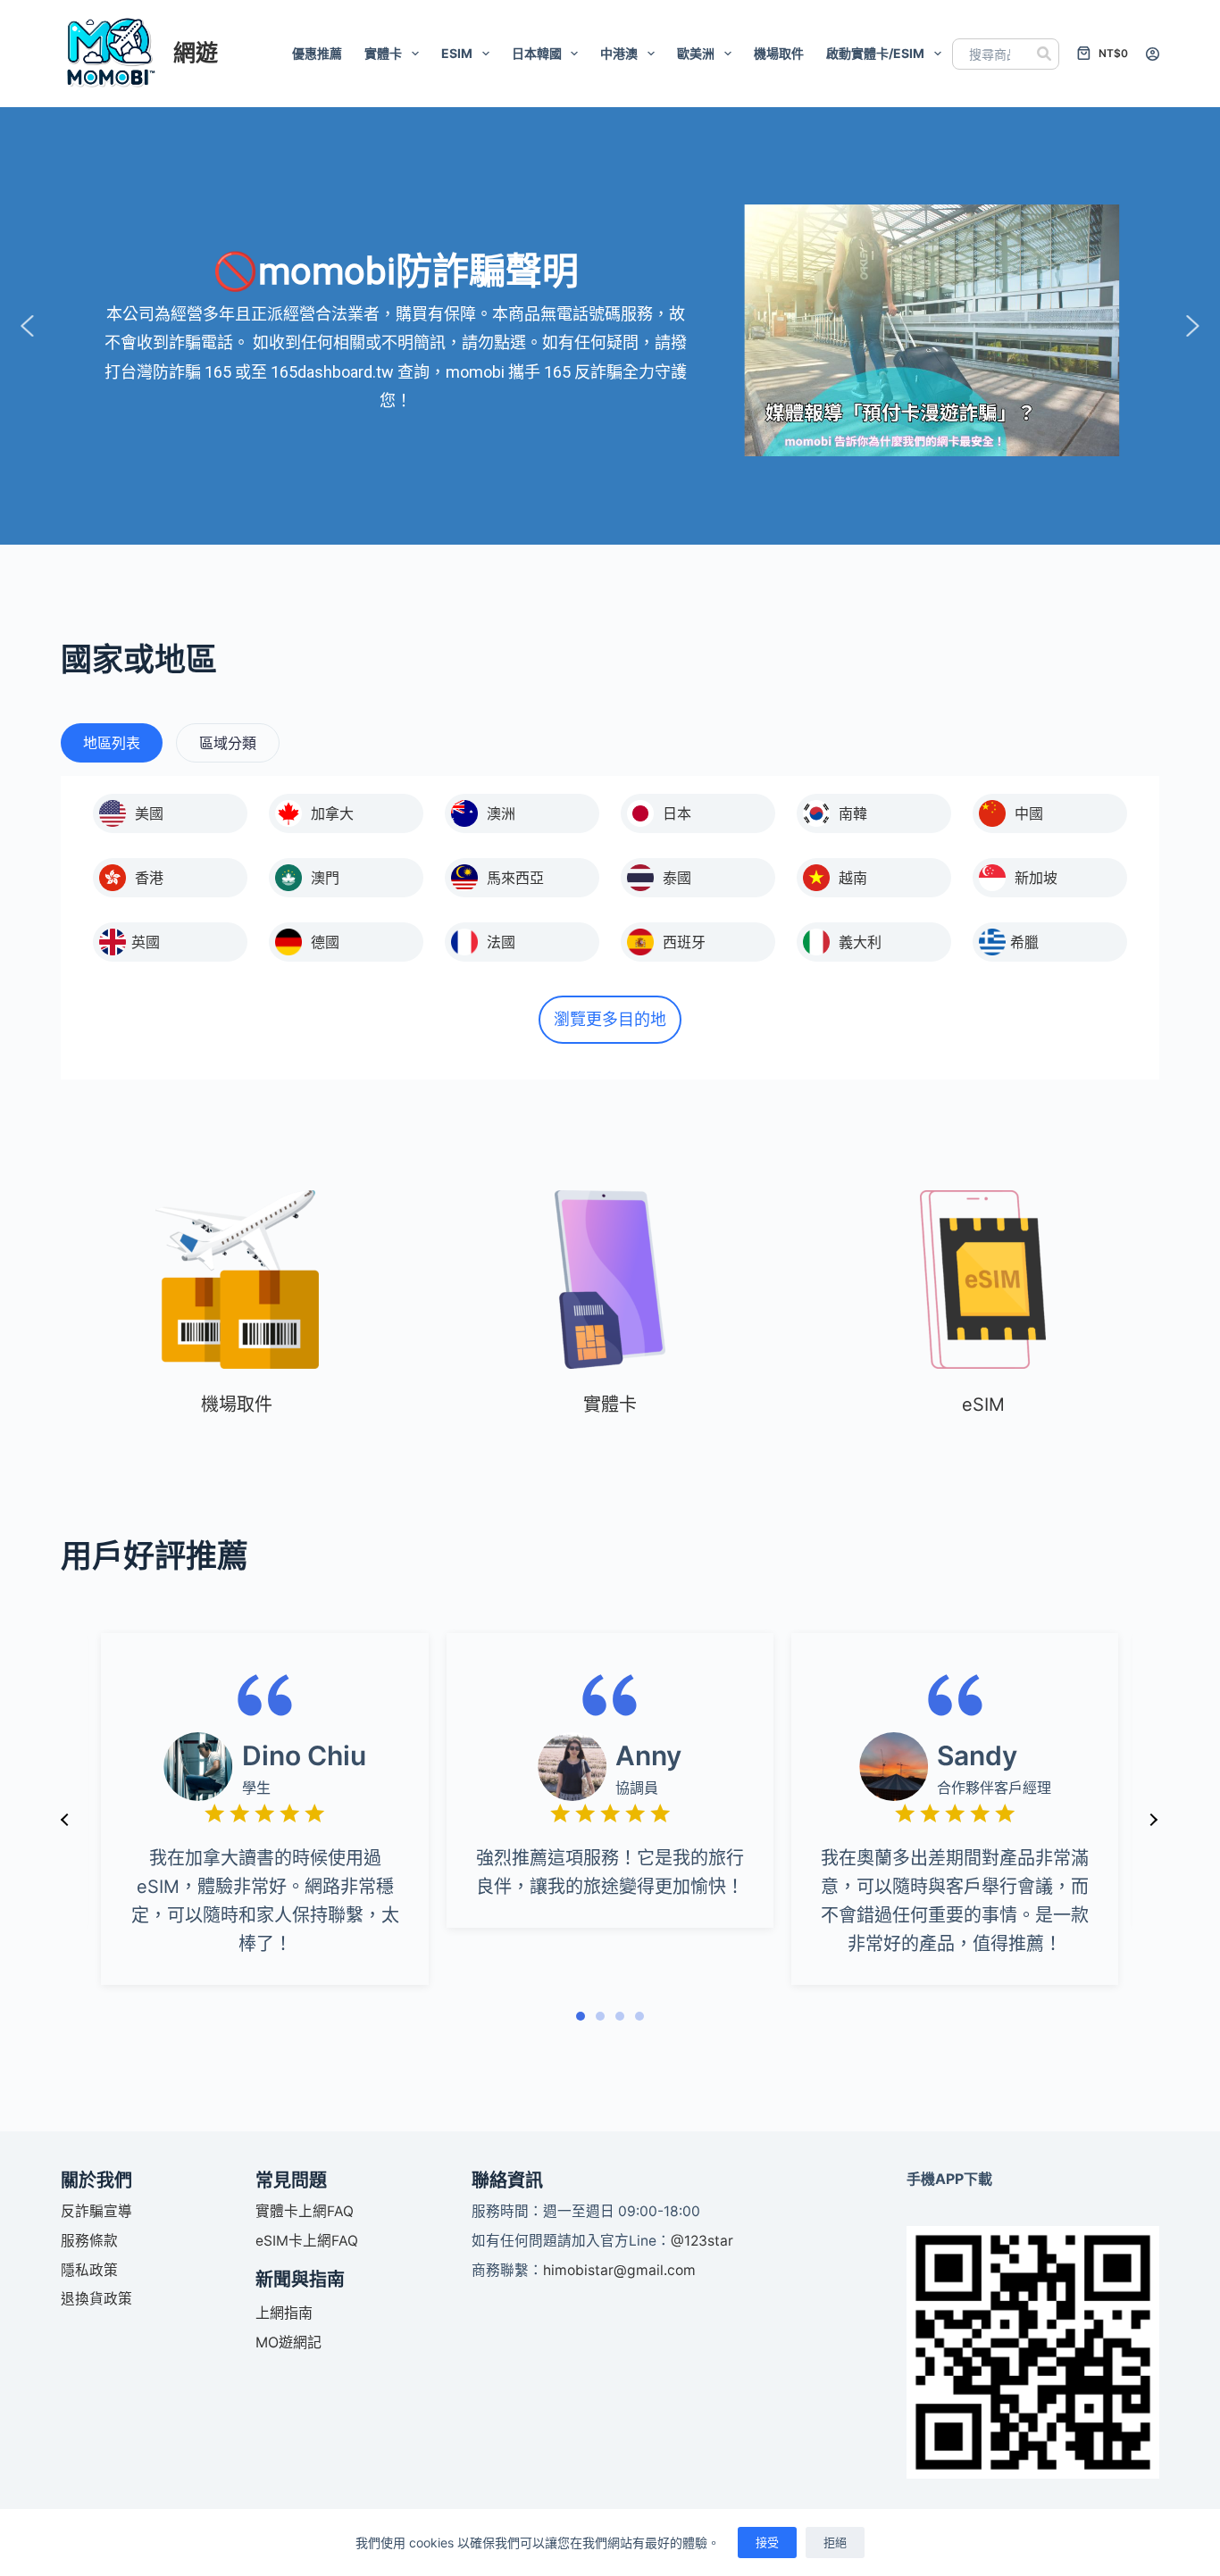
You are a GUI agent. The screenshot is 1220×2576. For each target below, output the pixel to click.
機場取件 (779, 53)
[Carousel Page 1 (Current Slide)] (580, 2016)
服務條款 (89, 2240)
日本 (677, 813)
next (1153, 1819)
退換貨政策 (96, 2298)
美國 (149, 813)
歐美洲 (695, 53)
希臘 (1024, 942)
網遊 (195, 52)
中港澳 (619, 53)
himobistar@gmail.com (619, 2270)
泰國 (677, 878)
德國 (325, 942)
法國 (501, 942)
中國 (1029, 813)
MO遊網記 (288, 2342)
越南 (853, 878)
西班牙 (684, 942)
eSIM (456, 53)
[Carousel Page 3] (619, 2016)
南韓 (853, 813)
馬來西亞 (515, 878)
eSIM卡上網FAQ (306, 2240)
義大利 (860, 942)
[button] (27, 326)
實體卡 (383, 53)
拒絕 (835, 2542)
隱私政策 (89, 2270)
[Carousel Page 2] (600, 2016)
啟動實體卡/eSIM (875, 53)
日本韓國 (537, 53)
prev (65, 1819)
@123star (702, 2240)
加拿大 (332, 813)
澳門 (325, 878)
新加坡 (1036, 878)
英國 (145, 942)
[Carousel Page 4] (639, 2016)
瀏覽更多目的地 (610, 1019)
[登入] (1152, 54)
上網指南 (284, 2313)
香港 (149, 878)
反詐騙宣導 (96, 2211)
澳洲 (501, 813)
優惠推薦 (317, 53)
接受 (767, 2542)
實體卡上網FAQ (304, 2211)
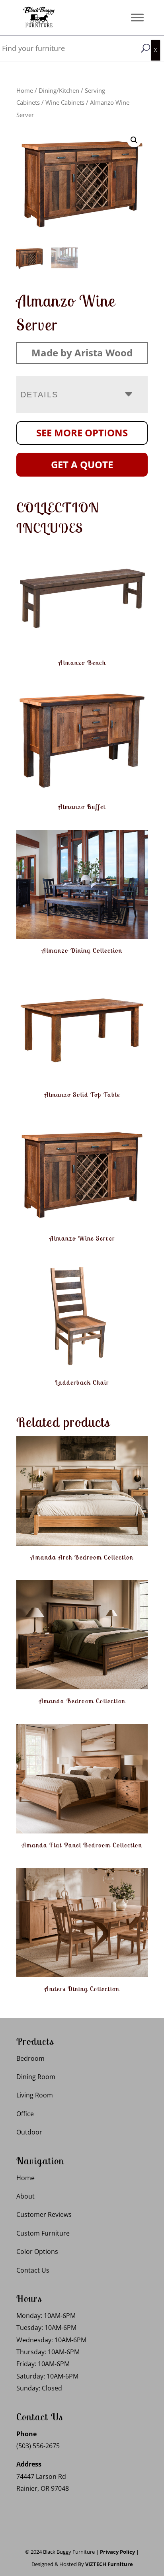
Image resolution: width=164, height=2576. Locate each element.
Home (24, 90)
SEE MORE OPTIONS (82, 432)
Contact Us (32, 2270)
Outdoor (29, 2132)
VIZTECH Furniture (109, 2564)
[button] (134, 140)
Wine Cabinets (64, 102)
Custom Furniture (43, 2233)
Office (25, 2113)
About (25, 2196)
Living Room (34, 2095)
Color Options (37, 2251)
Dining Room (35, 2076)
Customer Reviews (44, 2214)
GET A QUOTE (82, 464)
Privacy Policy (117, 2551)
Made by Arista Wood (82, 352)
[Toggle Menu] (137, 17)
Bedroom (30, 2058)
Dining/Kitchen (59, 90)
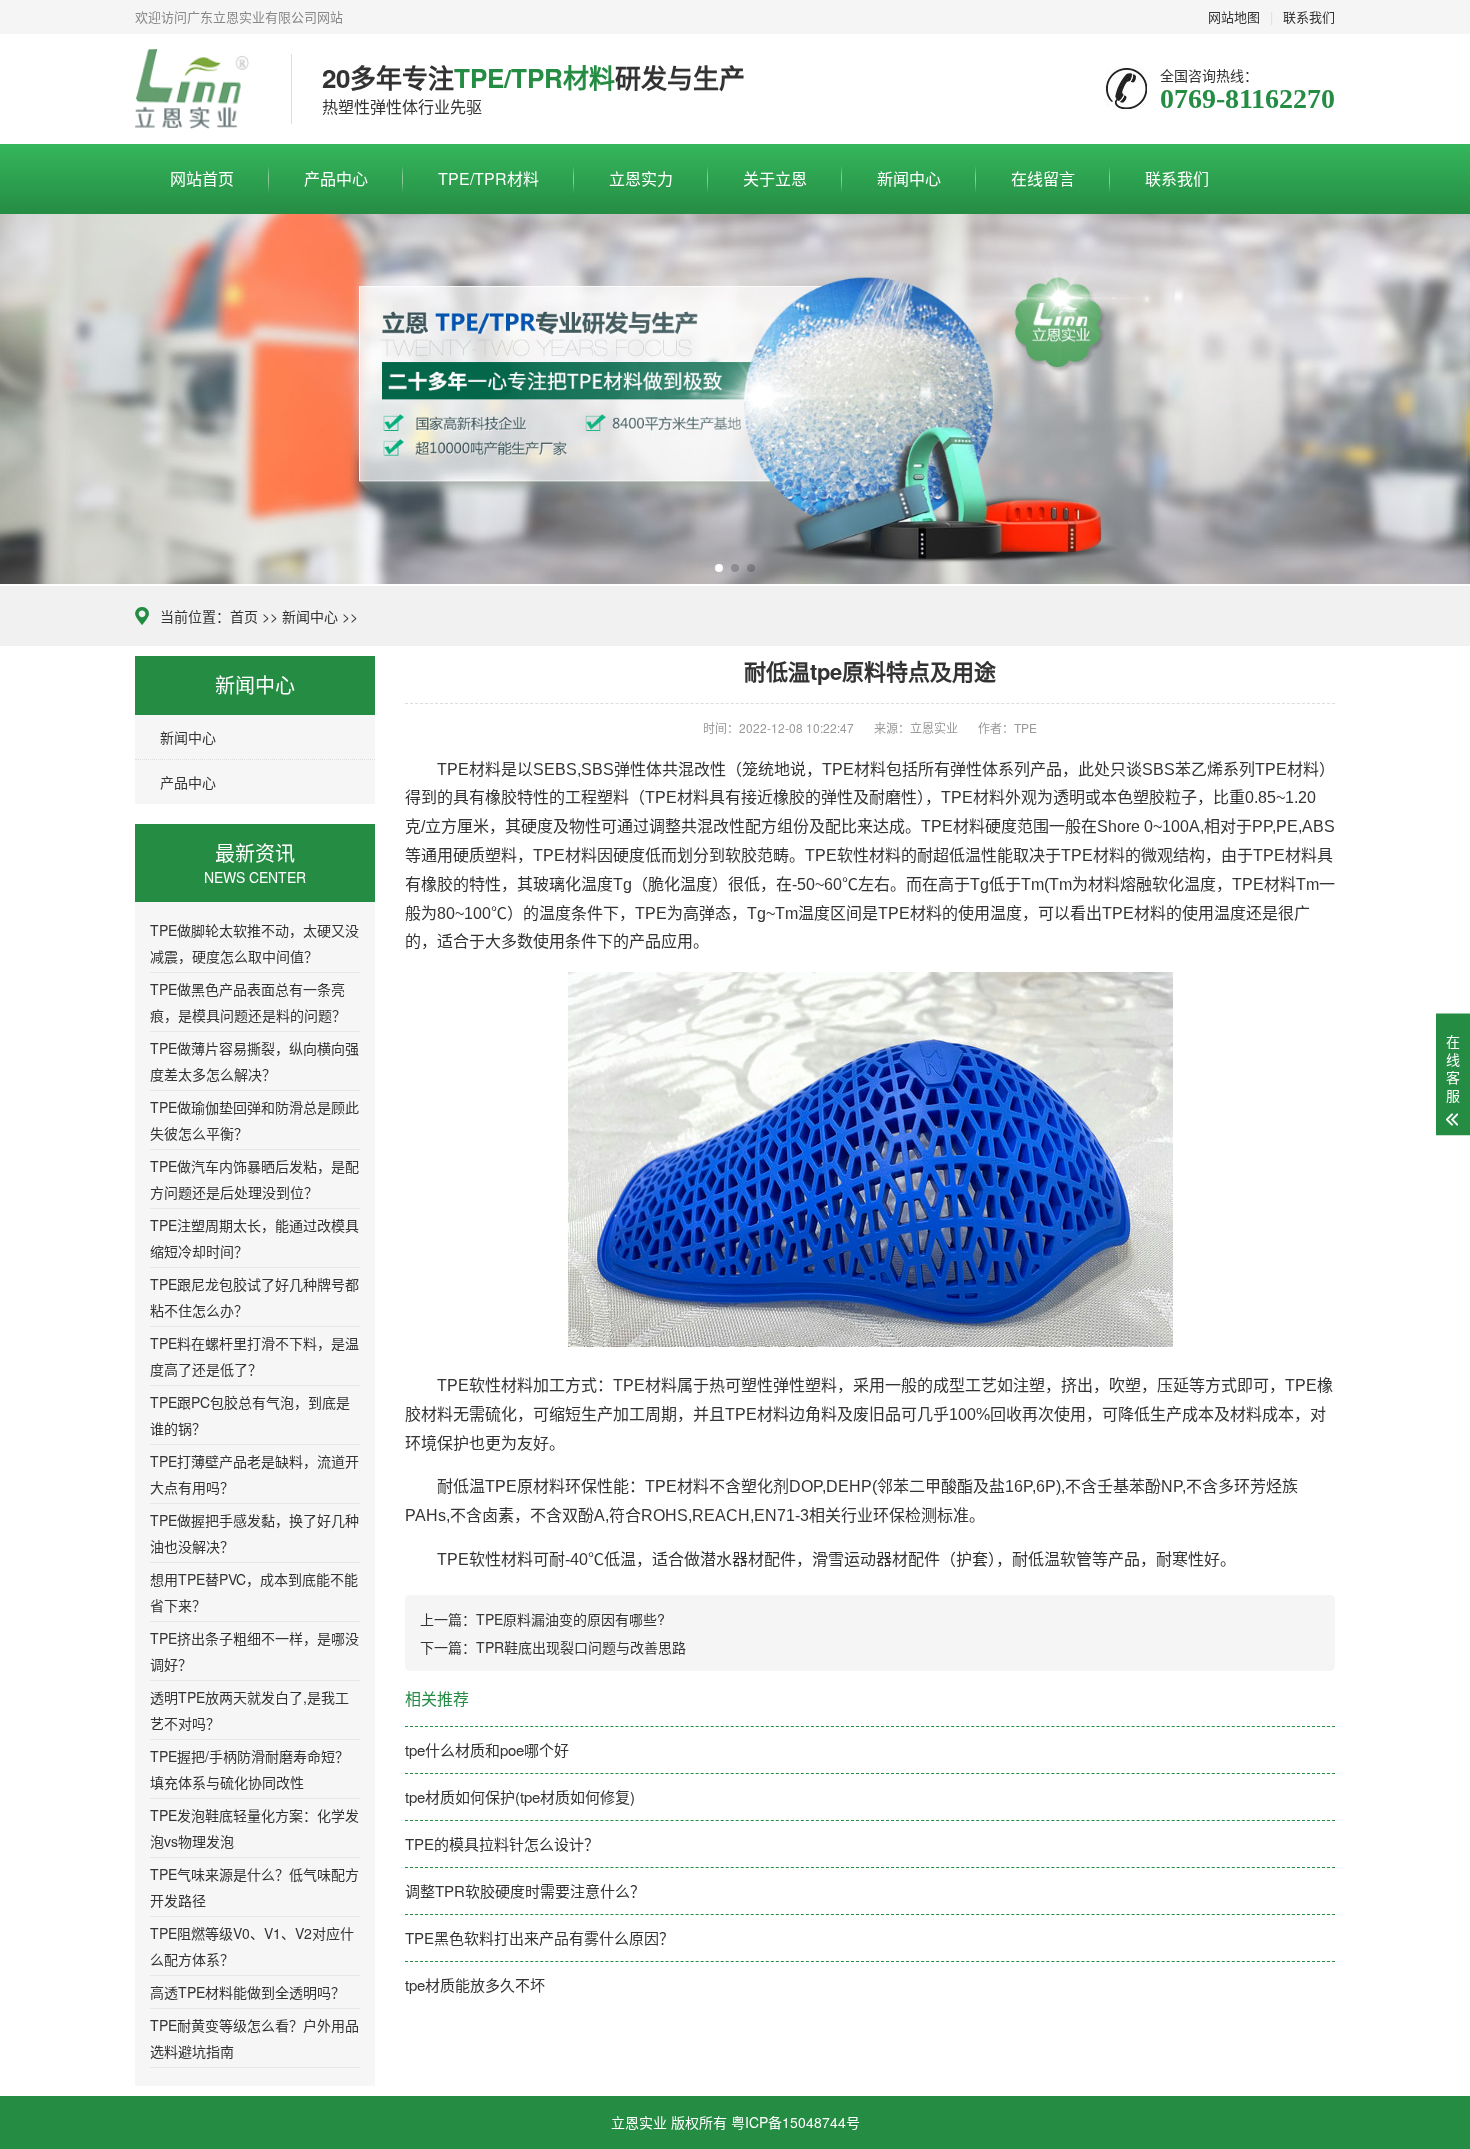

* * * * * * *

Word for word, retype the lines from the one with "Custom Furniture (43, 2233)" through the final line of the data, both included. No pictures belong in the copy.

▶ _OUTPUT FOR THIS TASK_
Custom Furniture (43, 2233)
Office (25, 2113)
About (25, 2196)
Living Room (34, 2095)
Color Options (37, 2251)
Dining Room (35, 2076)
Customer Reviews (44, 2214)
GET A QUOTE (82, 464)
Privacy Policy (117, 2551)
Made by Arista Wood (82, 352)
[Toggle Menu] (137, 17)
Bedroom (30, 2058)
Dining/Kitchen (59, 90)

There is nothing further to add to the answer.